Saved data entries
▬▬▬▬▬▬▬▬▬▬

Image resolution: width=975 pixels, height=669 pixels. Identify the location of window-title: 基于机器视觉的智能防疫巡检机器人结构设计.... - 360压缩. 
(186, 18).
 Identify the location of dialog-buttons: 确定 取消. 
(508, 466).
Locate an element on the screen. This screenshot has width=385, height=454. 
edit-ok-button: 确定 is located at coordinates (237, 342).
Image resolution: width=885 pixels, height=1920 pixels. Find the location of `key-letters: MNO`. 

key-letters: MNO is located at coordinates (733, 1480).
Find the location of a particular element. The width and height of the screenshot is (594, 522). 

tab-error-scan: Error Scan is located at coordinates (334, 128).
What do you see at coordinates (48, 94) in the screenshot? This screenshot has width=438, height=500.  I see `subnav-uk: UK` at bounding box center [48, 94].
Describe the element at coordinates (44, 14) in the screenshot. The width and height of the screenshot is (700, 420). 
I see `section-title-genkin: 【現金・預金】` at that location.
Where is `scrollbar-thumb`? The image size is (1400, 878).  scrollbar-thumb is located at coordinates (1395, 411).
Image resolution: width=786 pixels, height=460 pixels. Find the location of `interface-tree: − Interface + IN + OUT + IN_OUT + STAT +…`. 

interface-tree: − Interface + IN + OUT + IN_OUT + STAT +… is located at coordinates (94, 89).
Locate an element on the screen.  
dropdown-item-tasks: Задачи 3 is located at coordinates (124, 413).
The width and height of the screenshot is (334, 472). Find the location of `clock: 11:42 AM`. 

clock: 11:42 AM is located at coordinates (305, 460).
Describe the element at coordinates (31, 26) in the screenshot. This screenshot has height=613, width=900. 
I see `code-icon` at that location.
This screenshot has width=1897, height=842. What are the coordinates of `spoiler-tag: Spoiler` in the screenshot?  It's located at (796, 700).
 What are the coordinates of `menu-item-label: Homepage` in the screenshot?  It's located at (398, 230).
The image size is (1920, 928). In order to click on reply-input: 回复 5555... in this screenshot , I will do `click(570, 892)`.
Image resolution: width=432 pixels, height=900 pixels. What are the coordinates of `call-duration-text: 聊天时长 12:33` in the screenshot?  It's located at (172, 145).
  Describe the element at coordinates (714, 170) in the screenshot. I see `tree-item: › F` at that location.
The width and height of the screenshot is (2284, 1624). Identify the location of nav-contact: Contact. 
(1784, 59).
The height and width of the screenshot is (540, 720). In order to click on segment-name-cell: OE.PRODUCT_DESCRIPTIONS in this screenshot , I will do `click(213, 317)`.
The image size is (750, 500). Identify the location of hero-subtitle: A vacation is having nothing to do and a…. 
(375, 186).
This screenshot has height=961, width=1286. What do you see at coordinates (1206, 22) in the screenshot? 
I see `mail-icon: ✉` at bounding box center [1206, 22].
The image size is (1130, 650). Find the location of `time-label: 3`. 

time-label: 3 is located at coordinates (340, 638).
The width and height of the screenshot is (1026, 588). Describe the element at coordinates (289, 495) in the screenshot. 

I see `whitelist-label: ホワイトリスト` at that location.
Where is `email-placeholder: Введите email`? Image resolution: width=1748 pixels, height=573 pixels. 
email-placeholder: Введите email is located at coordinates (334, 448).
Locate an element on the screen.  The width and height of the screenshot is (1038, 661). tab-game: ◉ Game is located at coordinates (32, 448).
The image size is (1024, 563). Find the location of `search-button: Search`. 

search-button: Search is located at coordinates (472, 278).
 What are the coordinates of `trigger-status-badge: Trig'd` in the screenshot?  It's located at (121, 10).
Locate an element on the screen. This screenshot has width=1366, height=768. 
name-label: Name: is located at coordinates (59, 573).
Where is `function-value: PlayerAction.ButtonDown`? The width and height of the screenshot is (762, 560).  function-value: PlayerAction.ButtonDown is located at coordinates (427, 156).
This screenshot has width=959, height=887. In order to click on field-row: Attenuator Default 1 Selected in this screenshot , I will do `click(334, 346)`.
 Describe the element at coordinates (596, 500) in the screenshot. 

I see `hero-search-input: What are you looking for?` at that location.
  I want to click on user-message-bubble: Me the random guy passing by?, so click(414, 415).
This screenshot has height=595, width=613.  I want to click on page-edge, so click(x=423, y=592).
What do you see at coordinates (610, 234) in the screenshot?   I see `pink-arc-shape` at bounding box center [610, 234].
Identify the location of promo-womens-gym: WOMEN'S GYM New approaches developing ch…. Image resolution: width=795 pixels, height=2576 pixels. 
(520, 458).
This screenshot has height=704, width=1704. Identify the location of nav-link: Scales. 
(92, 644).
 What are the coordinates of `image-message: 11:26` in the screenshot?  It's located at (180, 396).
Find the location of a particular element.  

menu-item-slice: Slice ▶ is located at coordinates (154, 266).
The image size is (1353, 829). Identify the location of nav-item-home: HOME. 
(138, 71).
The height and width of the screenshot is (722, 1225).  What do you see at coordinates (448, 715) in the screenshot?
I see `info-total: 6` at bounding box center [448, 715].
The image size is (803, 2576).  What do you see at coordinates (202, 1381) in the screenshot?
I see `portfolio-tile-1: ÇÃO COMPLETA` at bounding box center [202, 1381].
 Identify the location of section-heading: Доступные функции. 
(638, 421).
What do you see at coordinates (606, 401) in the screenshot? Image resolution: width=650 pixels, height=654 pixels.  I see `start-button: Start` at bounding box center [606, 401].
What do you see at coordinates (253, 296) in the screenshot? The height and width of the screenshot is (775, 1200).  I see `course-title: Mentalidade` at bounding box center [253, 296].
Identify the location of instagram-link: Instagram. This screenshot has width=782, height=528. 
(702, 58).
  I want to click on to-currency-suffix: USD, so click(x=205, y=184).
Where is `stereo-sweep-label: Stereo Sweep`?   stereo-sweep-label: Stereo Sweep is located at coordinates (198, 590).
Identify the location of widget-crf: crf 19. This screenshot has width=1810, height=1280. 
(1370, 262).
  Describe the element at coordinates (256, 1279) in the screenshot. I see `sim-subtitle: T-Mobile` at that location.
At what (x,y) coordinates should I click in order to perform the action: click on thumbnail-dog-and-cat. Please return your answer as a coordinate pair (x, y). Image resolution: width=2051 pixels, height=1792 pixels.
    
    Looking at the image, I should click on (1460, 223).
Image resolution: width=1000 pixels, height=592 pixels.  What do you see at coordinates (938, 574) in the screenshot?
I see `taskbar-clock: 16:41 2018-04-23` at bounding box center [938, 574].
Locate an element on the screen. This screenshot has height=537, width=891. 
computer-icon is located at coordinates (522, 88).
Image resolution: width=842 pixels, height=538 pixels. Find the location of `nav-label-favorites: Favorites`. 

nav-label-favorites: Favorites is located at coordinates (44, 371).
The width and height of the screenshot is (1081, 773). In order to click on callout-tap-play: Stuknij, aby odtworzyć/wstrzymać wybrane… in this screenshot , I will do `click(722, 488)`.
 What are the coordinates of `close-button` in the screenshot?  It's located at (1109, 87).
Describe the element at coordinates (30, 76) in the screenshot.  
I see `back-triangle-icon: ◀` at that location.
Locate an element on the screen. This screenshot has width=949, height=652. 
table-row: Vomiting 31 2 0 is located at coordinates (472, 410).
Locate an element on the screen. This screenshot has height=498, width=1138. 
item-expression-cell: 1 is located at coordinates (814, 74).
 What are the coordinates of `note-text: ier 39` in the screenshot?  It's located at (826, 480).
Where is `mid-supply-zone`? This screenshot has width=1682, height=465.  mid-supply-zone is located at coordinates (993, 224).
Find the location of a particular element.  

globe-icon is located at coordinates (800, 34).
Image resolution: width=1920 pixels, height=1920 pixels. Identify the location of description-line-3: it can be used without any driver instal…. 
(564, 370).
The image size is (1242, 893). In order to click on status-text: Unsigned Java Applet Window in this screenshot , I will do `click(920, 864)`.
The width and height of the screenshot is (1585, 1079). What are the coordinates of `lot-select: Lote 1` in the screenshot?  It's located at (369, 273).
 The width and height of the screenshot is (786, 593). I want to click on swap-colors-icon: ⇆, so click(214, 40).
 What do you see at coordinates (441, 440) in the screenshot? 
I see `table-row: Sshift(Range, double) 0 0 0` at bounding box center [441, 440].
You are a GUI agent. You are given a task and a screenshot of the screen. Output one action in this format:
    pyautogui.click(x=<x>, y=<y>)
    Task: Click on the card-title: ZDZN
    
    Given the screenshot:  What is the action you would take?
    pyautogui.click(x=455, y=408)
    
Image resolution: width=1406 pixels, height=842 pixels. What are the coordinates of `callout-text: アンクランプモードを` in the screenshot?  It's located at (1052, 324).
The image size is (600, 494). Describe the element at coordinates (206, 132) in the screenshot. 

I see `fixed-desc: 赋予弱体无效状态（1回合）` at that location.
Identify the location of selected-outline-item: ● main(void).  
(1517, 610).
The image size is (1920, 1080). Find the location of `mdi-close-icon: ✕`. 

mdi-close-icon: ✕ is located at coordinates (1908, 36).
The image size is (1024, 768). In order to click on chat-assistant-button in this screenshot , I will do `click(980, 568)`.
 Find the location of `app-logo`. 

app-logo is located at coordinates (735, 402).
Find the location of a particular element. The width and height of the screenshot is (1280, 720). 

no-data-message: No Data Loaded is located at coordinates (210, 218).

▬▬▬▬▬▬▬▬▬▬

• Directive
Rewrite everything from the start of the listing down through the line containing "(508, 466).", requests included, adding 116 to every coordinate in the answers.

• Exercise response
Image resolution: width=975 pixels, height=669 pixels. Identify the location of window-title: 基于机器视觉的智能防疫巡检机器人结构设计.... - 360压缩. 
(302, 134).
 Identify the location of dialog-buttons: 确定 取消. 
(624, 582).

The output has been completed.